De hecho, unos 40 tanqueros siguen esperando anclados frente a las costas del quinto exportador mundial de crudo, donde la huelga de muchos empleados de la estatal Petróleos de Venezuela (PDVSA) ha practicamente paralizado a la empresa.
La medida de fuerza había impedido hasta ahora las ventas de petróleo en el exterior, que representan 80% de los ingresos totales por exportaciones del país. Asimismo, la producción de crudo se había reducido a un tercio por problemas de almacenamiento y las actividades de refinación eran mínimas. PDVSA, una de las mayores petroleras del mundo, se vio forzada la semana pasada a declarar «fuerza mayor», una medida que busca evitar ser demandada por sus clientes en caso de incumplimiento de contratos de suministro.
Chávez está tratando de normalizar las operaciones de PDVSA, que asegura está siendo «saboteada», y en medidas previas mandó tropas a asumir el control de algunas plantas distribuidoras de gasolina y a reforzar la vigilancia de todas las sedes de la empresa.
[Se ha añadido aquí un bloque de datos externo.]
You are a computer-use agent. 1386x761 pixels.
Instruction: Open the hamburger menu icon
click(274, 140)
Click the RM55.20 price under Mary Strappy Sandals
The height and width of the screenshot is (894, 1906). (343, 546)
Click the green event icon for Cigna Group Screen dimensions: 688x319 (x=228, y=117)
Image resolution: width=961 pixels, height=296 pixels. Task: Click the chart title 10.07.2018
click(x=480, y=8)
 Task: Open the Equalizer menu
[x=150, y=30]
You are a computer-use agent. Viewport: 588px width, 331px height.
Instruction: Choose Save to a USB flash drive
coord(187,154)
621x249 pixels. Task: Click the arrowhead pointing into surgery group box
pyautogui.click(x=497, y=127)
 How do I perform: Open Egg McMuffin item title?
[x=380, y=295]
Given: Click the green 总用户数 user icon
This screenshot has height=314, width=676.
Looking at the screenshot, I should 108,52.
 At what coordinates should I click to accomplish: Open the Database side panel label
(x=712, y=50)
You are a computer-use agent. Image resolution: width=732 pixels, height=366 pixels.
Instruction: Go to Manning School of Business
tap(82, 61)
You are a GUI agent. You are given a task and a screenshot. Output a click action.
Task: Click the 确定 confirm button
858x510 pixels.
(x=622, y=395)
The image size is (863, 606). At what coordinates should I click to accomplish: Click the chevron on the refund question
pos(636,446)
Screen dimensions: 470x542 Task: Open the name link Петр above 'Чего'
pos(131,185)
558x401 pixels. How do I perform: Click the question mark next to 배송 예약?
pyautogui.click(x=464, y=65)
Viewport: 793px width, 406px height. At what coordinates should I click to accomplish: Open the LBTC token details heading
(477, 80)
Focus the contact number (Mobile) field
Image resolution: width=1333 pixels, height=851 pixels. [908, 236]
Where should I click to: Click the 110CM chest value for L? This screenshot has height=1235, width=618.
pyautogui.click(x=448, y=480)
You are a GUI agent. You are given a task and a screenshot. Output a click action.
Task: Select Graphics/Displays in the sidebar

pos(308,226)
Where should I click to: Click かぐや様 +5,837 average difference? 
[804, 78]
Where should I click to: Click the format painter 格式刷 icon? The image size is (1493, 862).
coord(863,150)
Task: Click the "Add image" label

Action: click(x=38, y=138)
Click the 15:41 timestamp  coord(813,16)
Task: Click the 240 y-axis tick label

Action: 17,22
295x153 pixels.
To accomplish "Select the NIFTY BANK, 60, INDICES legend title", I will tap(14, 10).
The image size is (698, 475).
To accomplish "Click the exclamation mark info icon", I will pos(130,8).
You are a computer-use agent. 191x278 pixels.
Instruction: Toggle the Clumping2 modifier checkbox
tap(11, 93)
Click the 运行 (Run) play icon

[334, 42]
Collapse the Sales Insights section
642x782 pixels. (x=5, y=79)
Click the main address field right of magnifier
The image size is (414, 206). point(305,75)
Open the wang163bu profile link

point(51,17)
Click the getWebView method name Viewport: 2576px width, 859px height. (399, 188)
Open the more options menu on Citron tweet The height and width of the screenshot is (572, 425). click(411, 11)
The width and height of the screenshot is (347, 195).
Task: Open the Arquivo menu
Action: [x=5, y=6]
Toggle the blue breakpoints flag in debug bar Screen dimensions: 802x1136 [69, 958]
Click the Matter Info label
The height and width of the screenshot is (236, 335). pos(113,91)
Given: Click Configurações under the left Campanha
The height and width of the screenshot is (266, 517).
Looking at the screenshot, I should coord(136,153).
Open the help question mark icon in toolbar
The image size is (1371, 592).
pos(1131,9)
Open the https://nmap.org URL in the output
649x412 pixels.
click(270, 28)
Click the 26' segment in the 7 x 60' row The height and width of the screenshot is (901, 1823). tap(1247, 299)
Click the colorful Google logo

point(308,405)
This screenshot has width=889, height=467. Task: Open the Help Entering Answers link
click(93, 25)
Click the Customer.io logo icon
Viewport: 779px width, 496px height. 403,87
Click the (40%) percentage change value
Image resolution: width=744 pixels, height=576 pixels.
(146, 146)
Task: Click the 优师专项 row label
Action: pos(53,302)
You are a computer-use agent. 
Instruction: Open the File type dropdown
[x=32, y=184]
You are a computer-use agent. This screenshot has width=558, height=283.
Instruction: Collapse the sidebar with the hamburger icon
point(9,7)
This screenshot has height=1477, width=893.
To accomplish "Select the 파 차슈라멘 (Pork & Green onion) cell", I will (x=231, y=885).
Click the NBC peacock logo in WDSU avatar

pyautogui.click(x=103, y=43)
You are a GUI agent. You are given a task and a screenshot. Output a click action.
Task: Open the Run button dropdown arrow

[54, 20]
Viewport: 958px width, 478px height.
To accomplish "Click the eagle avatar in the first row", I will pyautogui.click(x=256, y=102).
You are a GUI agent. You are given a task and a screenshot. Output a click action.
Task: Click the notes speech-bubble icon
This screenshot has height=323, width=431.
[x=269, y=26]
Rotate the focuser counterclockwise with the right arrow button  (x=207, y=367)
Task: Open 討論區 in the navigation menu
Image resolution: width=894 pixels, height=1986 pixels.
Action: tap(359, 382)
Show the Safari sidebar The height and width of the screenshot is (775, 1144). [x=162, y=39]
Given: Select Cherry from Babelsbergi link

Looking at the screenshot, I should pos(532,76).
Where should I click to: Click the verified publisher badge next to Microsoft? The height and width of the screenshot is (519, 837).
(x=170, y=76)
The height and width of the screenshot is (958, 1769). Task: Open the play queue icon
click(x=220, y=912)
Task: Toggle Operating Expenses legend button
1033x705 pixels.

También ordenó a militares abordar dos buques, uno con gasolina y otro con gas natural licuado, para tratar de que los marinos rebeldes desistan del paro. Incluso ha dicho que pondrá a otras tripulaciones para que comiencen a nave-gar. Aunque muchas estaciones de servicio fueron abastecidas, en la última jornada persistían las filas de vehículos en diferentes estaciones del país ante temores de que pueda haber nuevos problemas de suministro.